EXERCISE DESCRIPTION – Search the records for the word "will". Copy every line where it appears.
** Opening RECORDS block **
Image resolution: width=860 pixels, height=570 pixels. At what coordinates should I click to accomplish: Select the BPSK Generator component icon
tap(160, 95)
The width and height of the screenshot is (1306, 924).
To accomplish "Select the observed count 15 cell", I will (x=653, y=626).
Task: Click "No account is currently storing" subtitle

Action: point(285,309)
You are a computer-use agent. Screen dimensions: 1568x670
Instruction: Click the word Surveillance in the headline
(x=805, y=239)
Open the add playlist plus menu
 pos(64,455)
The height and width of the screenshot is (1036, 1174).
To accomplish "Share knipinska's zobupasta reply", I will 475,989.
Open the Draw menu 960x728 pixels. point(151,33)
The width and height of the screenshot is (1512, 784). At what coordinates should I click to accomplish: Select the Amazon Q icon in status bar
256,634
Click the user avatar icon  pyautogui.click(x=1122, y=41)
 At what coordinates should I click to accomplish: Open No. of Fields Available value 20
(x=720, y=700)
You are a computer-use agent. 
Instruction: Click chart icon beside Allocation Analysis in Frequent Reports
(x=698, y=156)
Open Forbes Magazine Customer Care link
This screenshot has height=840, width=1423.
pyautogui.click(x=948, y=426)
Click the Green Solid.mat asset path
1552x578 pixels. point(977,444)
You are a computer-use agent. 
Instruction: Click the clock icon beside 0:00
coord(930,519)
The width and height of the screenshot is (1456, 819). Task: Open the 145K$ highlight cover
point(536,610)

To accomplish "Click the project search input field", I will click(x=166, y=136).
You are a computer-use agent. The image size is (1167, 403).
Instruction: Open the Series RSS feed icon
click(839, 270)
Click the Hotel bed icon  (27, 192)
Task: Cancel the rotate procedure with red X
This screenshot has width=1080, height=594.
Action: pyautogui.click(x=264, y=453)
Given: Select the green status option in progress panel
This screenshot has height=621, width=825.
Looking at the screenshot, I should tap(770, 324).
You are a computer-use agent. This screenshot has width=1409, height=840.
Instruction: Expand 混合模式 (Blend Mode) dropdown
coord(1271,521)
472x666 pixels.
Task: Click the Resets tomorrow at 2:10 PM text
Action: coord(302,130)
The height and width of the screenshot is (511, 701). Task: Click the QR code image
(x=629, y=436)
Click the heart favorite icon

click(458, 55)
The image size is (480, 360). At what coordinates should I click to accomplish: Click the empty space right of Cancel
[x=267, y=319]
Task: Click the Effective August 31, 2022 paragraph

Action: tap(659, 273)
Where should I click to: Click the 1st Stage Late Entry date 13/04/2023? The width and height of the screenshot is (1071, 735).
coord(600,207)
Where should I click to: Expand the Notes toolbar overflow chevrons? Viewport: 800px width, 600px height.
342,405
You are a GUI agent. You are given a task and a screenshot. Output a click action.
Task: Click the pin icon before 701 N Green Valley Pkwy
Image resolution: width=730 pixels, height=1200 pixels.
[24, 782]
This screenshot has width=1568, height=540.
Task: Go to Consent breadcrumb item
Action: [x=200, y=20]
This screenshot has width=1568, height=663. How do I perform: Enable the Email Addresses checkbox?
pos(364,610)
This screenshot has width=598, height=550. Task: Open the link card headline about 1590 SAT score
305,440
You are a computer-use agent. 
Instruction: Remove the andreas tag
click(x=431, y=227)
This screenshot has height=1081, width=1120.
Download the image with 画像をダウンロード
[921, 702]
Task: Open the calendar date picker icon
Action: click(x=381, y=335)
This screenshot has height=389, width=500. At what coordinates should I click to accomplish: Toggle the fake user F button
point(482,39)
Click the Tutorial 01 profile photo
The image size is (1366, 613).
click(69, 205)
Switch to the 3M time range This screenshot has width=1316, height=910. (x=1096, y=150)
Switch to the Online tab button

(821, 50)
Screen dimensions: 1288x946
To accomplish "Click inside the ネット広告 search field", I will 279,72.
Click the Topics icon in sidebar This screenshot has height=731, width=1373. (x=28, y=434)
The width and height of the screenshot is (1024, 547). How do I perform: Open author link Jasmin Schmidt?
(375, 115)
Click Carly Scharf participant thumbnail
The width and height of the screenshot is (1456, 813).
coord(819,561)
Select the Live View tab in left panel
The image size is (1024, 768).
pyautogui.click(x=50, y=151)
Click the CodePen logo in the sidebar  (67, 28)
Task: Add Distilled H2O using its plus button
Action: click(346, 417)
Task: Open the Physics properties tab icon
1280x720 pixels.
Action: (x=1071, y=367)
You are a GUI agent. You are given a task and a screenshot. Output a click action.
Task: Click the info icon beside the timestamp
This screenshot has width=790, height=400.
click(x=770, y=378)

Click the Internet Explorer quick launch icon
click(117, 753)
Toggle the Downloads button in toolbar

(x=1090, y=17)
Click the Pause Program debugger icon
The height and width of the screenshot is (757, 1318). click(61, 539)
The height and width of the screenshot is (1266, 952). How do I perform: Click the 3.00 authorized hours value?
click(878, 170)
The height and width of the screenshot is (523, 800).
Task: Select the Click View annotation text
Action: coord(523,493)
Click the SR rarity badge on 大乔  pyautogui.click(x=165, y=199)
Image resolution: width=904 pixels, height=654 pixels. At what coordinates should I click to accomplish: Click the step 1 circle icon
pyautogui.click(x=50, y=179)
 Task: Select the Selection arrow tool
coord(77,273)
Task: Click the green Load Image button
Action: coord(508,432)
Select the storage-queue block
** Closing RECORDS block **
RESULT OF THIS EXERCISE –
To accomplish "Select the observed count 15 cell", I will (x=653, y=626).
To accomplish "Share knipinska's zobupasta reply", I will 475,989.
To accomplish "Click the project search input field", I will click(x=166, y=136).
To accomplish "Click inside the ネット広告 search field", I will 279,72.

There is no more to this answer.